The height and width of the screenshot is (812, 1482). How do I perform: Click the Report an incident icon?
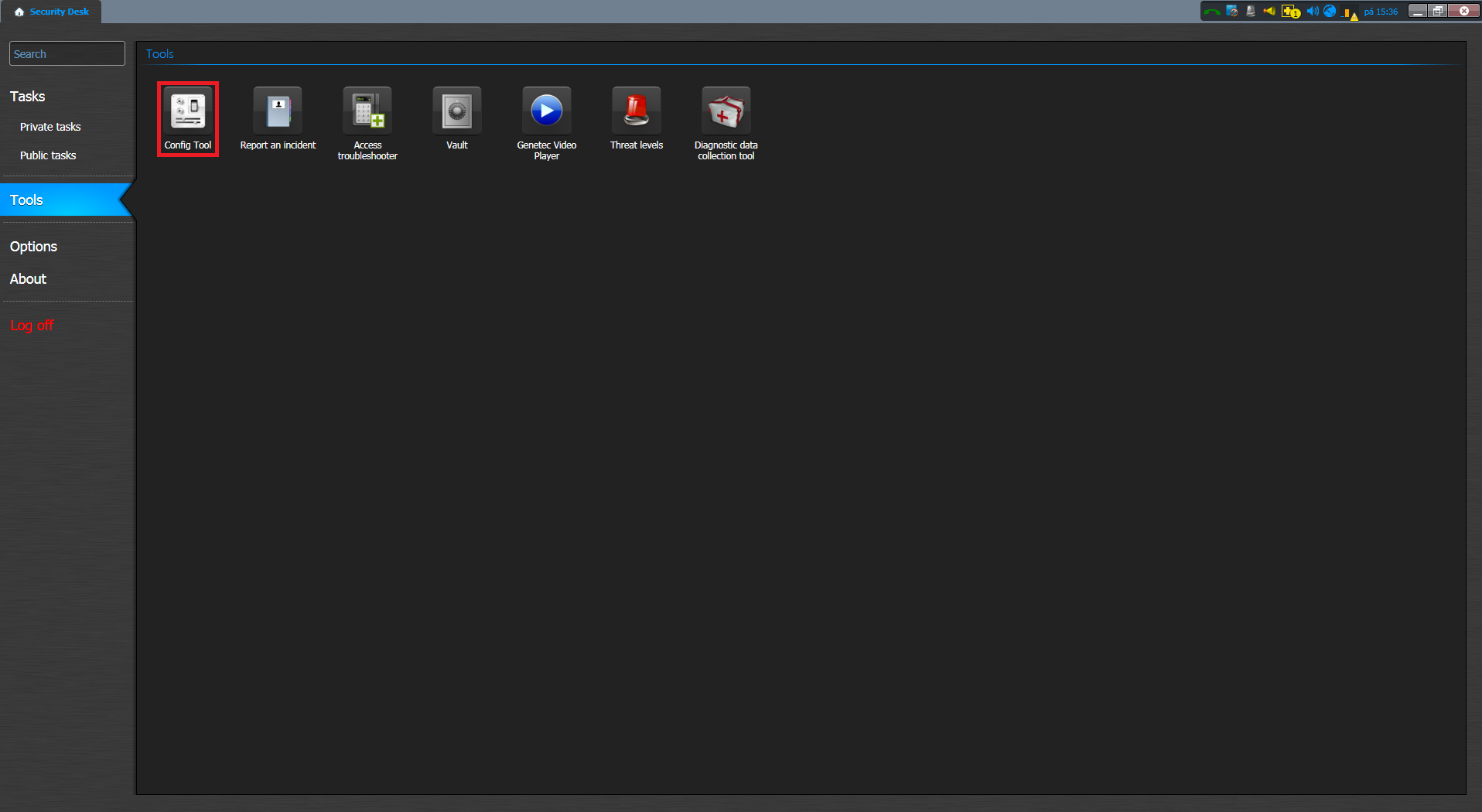click(278, 112)
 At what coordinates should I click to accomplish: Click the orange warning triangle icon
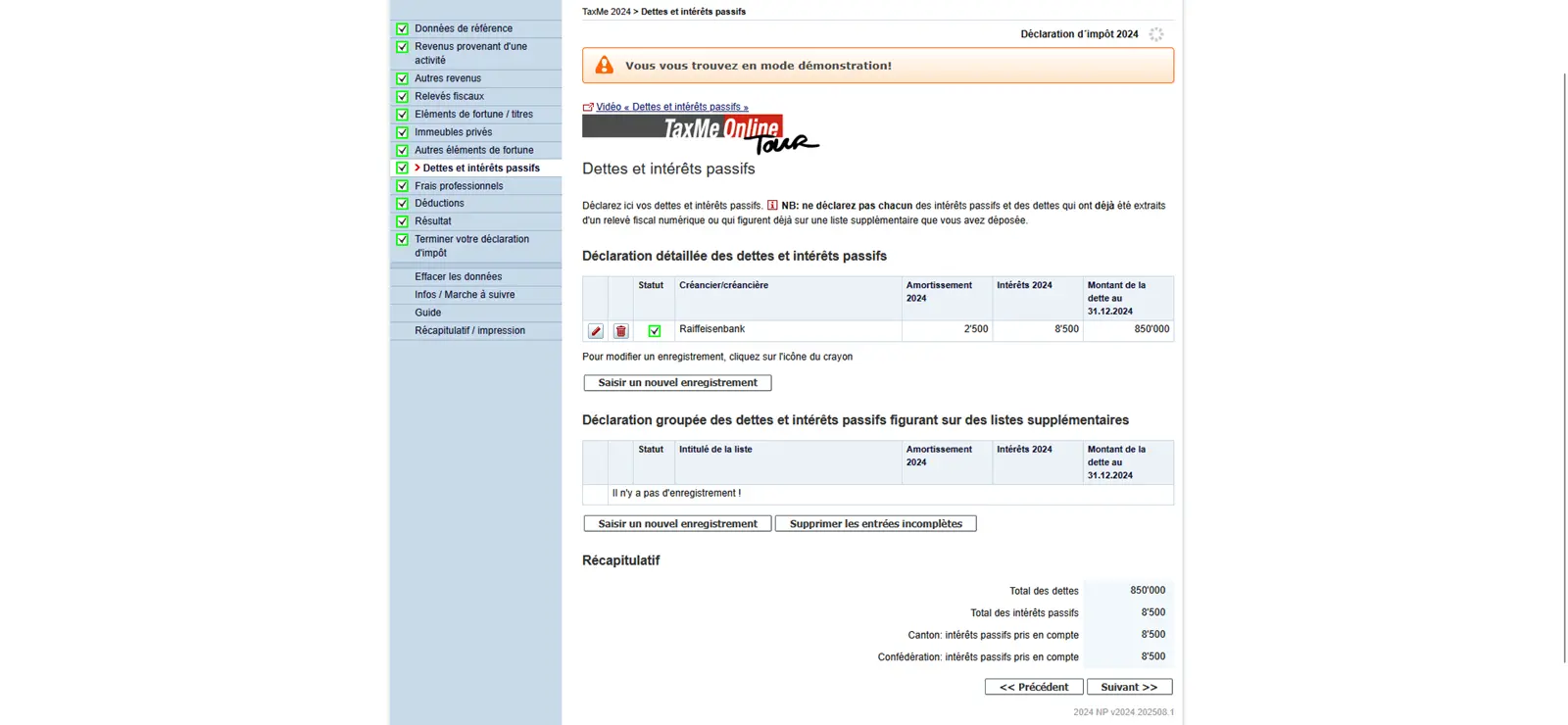[605, 66]
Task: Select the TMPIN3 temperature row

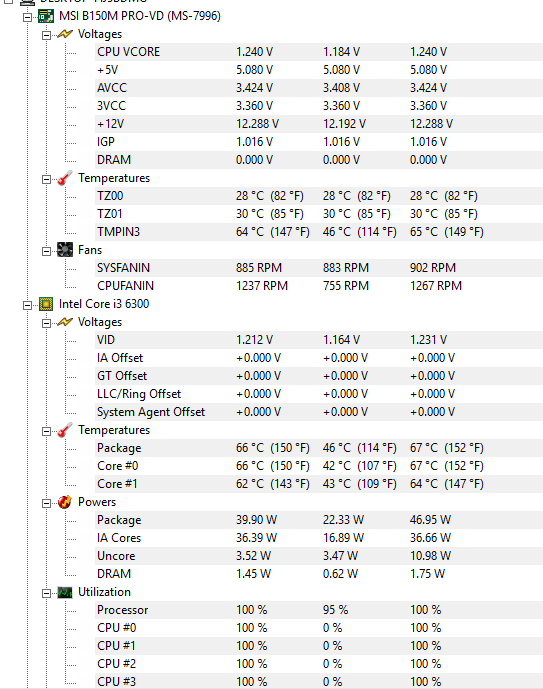Action: pos(319,232)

**Exercise objective:**
Copy out every entry above exactly. Leave the pictures out.

**Result below:**
The height and width of the screenshot is (812, 1482). How do I perform: Click the Report an incident icon?
click(278, 112)
 At what coordinates should I click to accomplish: Click the orange warning triangle icon
[605, 66]
Task: Select the TMPIN3 temperature row

Action: pos(319,232)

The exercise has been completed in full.